It's open secret ROCA is thoroughly infiltrated by PRC intelligence, and Chinese missiles can hit anywhere in TW in 7 minutes. If anything, if PRC wants to unilaterally attack TW, you would expect PRC to manufacture casus belli that TW is pursuing nuclear program to preemptively strike TW before they even start assembling an invasion force. Most of the world would be left shrugging because nuclear proliferation of non recognized UN state is going to be jus ad bellum reason for PRC to start whacking TW indiscriminantly. The entire PRC invasion can be seen months away is stupid for this reason, they're not going to telegraph an amphib build up before destroying TWs military first. And as seen in exercises in response to Pelosi, they can pull that operation together in days, the hardware movement itself indistinguishable from exercise mobilization.
And how would they deliver? By the time they get a device (untested), every entrance to underground facilities would have been destroyed with persistent aerial coverage for follow on strikes to make sure they stay destroyed. If TW was credibly trying to nuclearize, both US/PRC would be coordinating to try stop it because PRC would directly attribute TW nuclear use to US negligence.

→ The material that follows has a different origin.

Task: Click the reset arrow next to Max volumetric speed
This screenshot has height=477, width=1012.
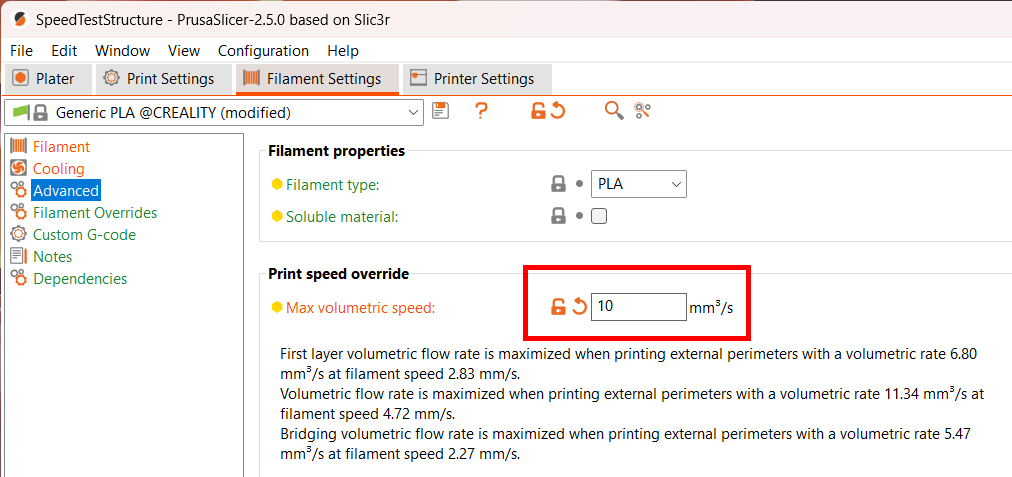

Realistically if PRC seriously think they haven't eliminated TW nuke production, they'd throw their entire airlift capabilites and drop 50-100k troops a day into the grind and if that doesn't work, nuke TW first and send in NBC teams to an uncontested husk of an island to clean up. If US+co materially impacts that effort and PRC ends up eating a nuke, then we're in global MAD territory.
Also consider nukes has hasn't deterred PRC from security interests less important than TW, they fought US (really all of UN in Korea) /USSR/India, threatened UK over HK, supplied Vietcon against French. If risking nuclear war is what it takes, then they'll (if history is teacher) risk nuclear war.
This is about PRC willingness to eat nukes for security interests independant of TW willingness to survive.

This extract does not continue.